Henri Serge Racamier (January 25, 1912 - March 29, 2003) was a French industrialist and businessman. He was primarily known for co-founding the luxury conglomerate LVMH and turning Louis Vuitton into an internationally recognized brand with billions of dollars in sales.

Life 
Racamier was born in Pont-de-Roide-Vermondans in the Franche-Comte region of France. His youngest brother was psychiatrist and psychoanalyst Paul-Claude Racamier. He was the son of a industrialist. After acquiring a business degree in Paris, he started his career in the steel industry as he began to work for the Peugeot automotive factories in 1936. In 1946, he founded his own company, Stinox, which he sold to Thyssen in 1977. With the assets gained through the sale, he took-over the reigns at Louis Vuitton the same year.

He began to change the business model substantially, and turned the then small leather goods shops, into an international network of company operated shops worldwide to sell the merchandise. In order to make the brand notable on an international scale, he started to sponsor top-of-the-range sporting events and created a new marketing strategy which would lead the brand to the top and be well known worldwide. In 1984, he took Louis Vuitton public at the stock exchange. In 1987, he merged Moet Hennessy and Louis Vuitton creating LVMH. Between 1987-90 he and Alain Chevalier, the other co-founder of the luxury group conducted an open war against Bernard Arnault who was taking over power; Arnault was successful and ejected Racamier from the company board by 1990.

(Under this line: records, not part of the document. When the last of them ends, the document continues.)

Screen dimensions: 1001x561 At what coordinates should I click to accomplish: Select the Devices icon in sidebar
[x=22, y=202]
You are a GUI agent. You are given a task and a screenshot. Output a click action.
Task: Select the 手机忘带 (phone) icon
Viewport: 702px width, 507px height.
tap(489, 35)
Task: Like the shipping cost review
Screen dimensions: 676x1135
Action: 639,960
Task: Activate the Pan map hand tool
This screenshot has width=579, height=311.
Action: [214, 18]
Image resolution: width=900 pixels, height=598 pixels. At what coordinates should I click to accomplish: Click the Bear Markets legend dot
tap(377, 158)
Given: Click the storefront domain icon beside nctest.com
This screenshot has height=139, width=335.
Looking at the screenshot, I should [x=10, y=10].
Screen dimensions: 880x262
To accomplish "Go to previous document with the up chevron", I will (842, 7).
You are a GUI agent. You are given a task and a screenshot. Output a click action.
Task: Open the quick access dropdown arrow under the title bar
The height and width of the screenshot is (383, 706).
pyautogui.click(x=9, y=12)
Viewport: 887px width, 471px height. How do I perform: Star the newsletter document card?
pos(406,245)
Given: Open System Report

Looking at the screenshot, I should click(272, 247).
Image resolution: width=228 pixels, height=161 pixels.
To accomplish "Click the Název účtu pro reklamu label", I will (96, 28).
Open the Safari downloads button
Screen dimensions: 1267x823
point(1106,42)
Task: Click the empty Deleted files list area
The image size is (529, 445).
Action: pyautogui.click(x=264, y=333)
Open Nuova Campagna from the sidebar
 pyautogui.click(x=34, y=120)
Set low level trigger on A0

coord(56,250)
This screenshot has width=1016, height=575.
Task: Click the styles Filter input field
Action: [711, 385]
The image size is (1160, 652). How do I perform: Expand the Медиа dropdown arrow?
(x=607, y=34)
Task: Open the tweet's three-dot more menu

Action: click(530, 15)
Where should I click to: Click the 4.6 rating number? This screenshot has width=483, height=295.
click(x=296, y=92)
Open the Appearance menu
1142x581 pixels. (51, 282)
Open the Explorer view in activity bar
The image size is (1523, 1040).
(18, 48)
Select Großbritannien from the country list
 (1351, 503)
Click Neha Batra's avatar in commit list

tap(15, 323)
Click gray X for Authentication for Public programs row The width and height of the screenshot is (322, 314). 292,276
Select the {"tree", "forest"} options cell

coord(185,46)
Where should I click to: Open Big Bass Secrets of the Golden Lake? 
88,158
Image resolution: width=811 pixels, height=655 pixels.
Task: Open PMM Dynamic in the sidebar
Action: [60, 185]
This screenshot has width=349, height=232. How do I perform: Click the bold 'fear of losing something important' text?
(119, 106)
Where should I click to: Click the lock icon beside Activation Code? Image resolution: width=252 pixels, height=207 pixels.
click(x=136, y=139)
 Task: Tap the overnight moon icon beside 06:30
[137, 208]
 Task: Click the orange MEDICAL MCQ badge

After being forced out of LVMH, Racamier, used a family holding company Orcofi, to join the French banking group Paribas and L'Oréal in order to take part in a M&A deal and acquire the fashion house Lanvin. It was thought by branch insiders that he would form another competitor to LVMH, instead he turned to sailing and music. He was a major patron and philanthropist to the Opéra National de Paris.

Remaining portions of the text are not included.